SOURCE PASSAGE -
^^^^

After removing distortions from the offsets of GNSS/levelling points we will get residual offsets (∆ε = ε − ε′), which will be then interpolated to a 5’ grid with LSC using the GRAVSOFT GEOGRID program [32]. The covariance function was evaluated using a second-order Gauss Markov model as

$$K_N\left(\rho \right)=K_o\left(1+A\rho \right)e^{-A\rho }$$

(8)

where $K_o$ is the variance of the observations ∆ε; $A$ is a parameter related to the correlation length; $\rho$ is the distance measured in km. An offset model is created by adding the residual offset to the distortion component. Thus, a gravimetric quasigeoid model and an offset model on 5’ grids can be determined. The normal height at a point is then obtained as

$$H^{\ast }=h-\zeta -\epsilon$$

(9)

where the gravimetric quasigeoid height anomaly (ζ) and offset (ε) are interpolated from the grids.

Most often, the same GNSS/levelling data are used both to create and test the hybrid model. This strategy is flawed because it is insensitive to errors in the GNSS/levelling data. Specifically, any error in the GNSS/levelling data will cause the same error in the combined model. However, this error will not be apparent when compared to the same GNSS/levelling data (the error of the hybrid quasigeoid in this case is only a few centimeters, this will be clarified in Section 5). Therefore, a cross-validation technique is used in this study, in which one GNSS/levelling point at a time is omitted from each offset model prediction, and that point is then used to assess the hybrid model. This is repeated for all points in the dataset. Importantly, this gives a more objective assessment of the gravimetric quasigeoid and offset model.

2.2. Data for the Determination of the Offset Model

2.2.1. Gravimetric Quasigeoid Model (GEOID_LSC)

^^^^

INFORMATION SUPPLIED -
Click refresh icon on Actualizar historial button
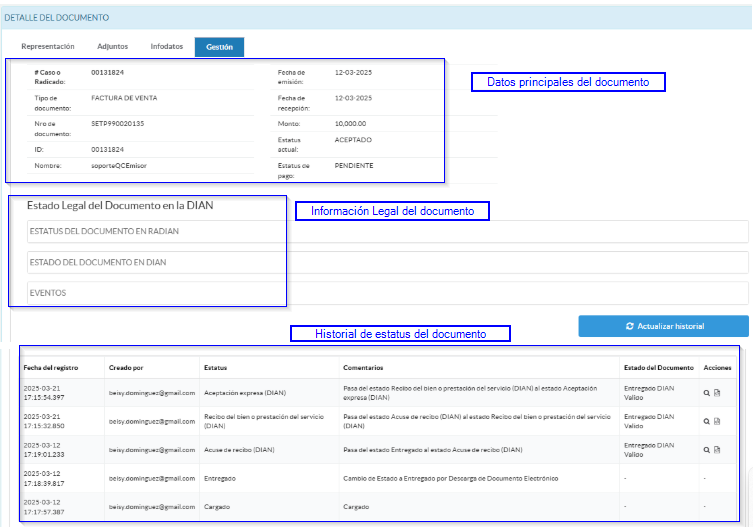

^^^^

REQUIRED WORK -
(a) In the passage on hybrid quasigeoid modeling, which program interpolates the residual offsets to a 5' grid?
(b) Resume the passage on hybrid quasigeoid modeling from its final heading, writing the section it introduces.

ANSWERS TO EACH TASK -
(a) The GRAVSOFT GEOGRID program, using LSC.

(b)
A gravimetric-only quasigeoid model (GEOID_LSC) was determined for Vietnam and its surrounding areas based on new gravity data [3]. A set of 29,121 land gravity measurements has been used in combination with fill-in data where no gravity data existed. A mixed model (‘GOCE DIR5 plus EGM2008’, [3]) up to degree/order 2159, plus Residual Terrain Model (RTM) effects and gravity field derived from altimetry satellites were used to provide the fill-in information over land and marine areas, respectively. The mixed model up to degree/order 719 was used for the removal of the long and medium wavelengths and the calculation of the quasigeoid restore effects. The 90 m resolution SRTM3arc_v4.1 [33] was used as the detailed Digital Terrain Model (DTM) over land areas in computing the RTM effects, whereas the 15” resolution Digital Bathymetry Model (DBM) SRTM15arc_plus [34] was used over sea. The residual height anomalies have been determined employing Least-Squares Collocation (LSC). The 5’ resolution GEOID_LSC model was determined with a STD of 9.7 cm and a mean bias of 50 cm when compared with a set of 812 GNSS/levelling points. However, the zero-degree term is not included in this evaluation.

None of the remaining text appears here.